[SELECTED EXTRACT]
Sophia Herzog Gibb (03:36): Yeah, For sure.
Adam Williams (03:37): Does that ever cross your mind?
Sophia Herzog Gibb (03:39): I think so. I think when I get older, 20 years down the road, it’ll be something that I’m… It’ll hit differently for sure.
Adam Williams (03:49): When and how did you come to swimming? How did that become your thing, especially that you would dedicate so much time and get to a world-class level with?
Sophia Herzog Gibb (03:58): Yeah, I grew up in Fairplay, Colorado. And I actually wanted to go for skiing to the Paralympics. They didn’t have a classification for dwarfism, so we switched over to swimming. My mom put me in lessons when I was really young since now as an adult I can only stand in four feet of water. And I joined a club team in Bailey, Colorado with about five girls.
That was one of my favorite teams still to this day. And I showed potential. I was scouted through the Paralympics at a really young age. And then it was leading into the 2012 Olympics and Paralympics. I was given the opportunity if I graduated high school early, I could live at the Olympic and Paralympic Training Center leading into the Rio 2016 games.
Adam Williams (04:49): Okay. How young are we saying you were when you were being scouted for this already?
Sophia Herzog Gibb (04:54): I was about 10 or 12 years old.
Adam Williams (04:56): Oh, wow.
Sophia Herzog Gibb (04:56): Yeah.
Adam Williams (04:57): Okay. How do they do that? How are there people who are able to be so aware? Because I’m thinking it’s small town, it’s Colorado, it’s rural. I mean, I know we have the internet. But what is out there that they are looking for and able to identify, “Wow, we should really be paying attention to this athlete?”
Sophia Herzog Gibb (05:16): Yeah, it was just kind of who I knew. I knew Erin Popovich, who is also a dwarf, who’s another multi medalist. And she saw me swim through an organization called DAAA, which is Dwarf Athletic Association of America. And I was scouted actually at that meet through the Paralympics.
Adam Williams (05:39): Okay. Were there other sports that were appealing? You mentioned skiing, was that something that you pursued even just for enjoyment or were there other sports?
Sophia Herzog Gibb (05:47): Yeah, I still ski to this day. And then I grew up horseback riding as well, which was a lot of fun.
Adam Williams (05:54): Did you do any competing with that?
Sophia Herzog Gibb (05:57): Very fun competing. Nothing super. My horse was not really interested in showing.
Adam Williams (06:04): Okay. So I’m always interested in what it is that draws people to the thing. Not that any of us are limited to just one thing we’re really interested in. But with swimming, I mean that took so much dedication in your case because that was the path forward. Was there something in particular about that that just really resonated with you? Just really felt whether that was fun, or freeing, or some sort of way that you just got in touch with expressing yourself, or finding confidence, or whatever?
Sophia Herzog Gibb (06:34): Yeah, I think I was really lucky to start on a team with some really good people. And I just enjoyed it and had a ton of fun early on. And then I was able to see where could take me in life. The path was pretty clear to me and just to be able when I got older to push my body to limits, which is uncomfortable a lot of the time was really enticing to me.

[YOUR TASKS]
a: Rewrite the interview transcript from "Sophia Herzog Gibb (05:16): Yeah, it" up to and including "there other sports?", replacing "meet" with "competition".
b: Summarize the interview transcript in two sentences.
c: According to the interview transcript, about how many girls were on the club team Sophia Herzog Gibb joined in Bailey, Colorado?
The lines after this point come from a different source than the interview transcript.

[PROVIDED INFORMATION]
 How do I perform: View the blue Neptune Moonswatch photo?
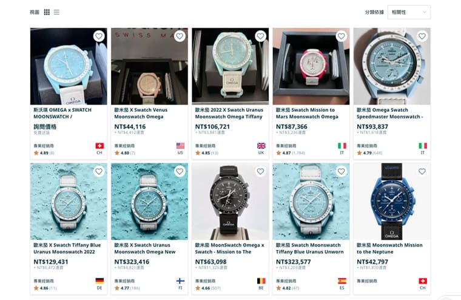pyautogui.click(x=392, y=202)
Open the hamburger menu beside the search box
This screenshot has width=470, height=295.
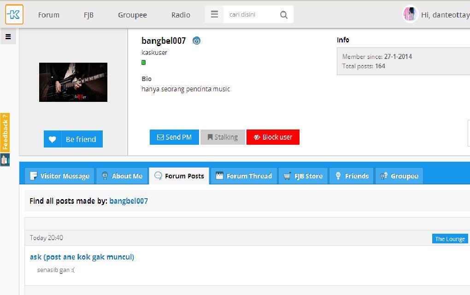coord(214,14)
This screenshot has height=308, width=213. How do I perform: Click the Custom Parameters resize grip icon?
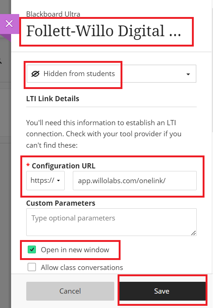[x=193, y=233]
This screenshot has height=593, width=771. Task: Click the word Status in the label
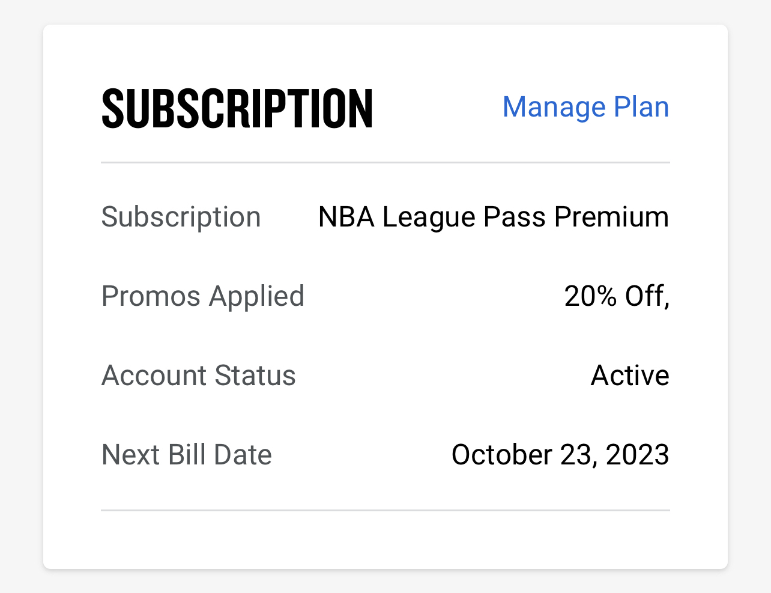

[ANSWERS TO THE EXERCISE]
a:
Sophia Herzog Gibb (05:16): Yeah, it was just kind of who I knew. I knew Erin Popovich, who is also a dwarf, who’s another multi medalist. And she saw me swim through an organization called DAAA, which is Dwarf Athletic Association of America. And I was scouted actually at that competition through the Paralympics.
Adam Williams (05:39): Okay. Were there other sports that were appealing? You mentioned skiing, was that something that you pursued even just for enjoyment or were there other sports?

b: Sophia Herzog Gibb grew up in Fairplay, Colorado, and switched from skiing to swimming because the Paralympics had no classification for dwarfism, later joining a club team in Bailey, Colorado. After Erin Popovich saw her swim through the Dwarf Athletic Association of America, she was scouted through the Paralympics at about 10 or 12 years old and was later offered the chance to live at the Olympic and Paralympic Training Center leading into the Rio 2016 games if she graduated high school early.

c: About five girls.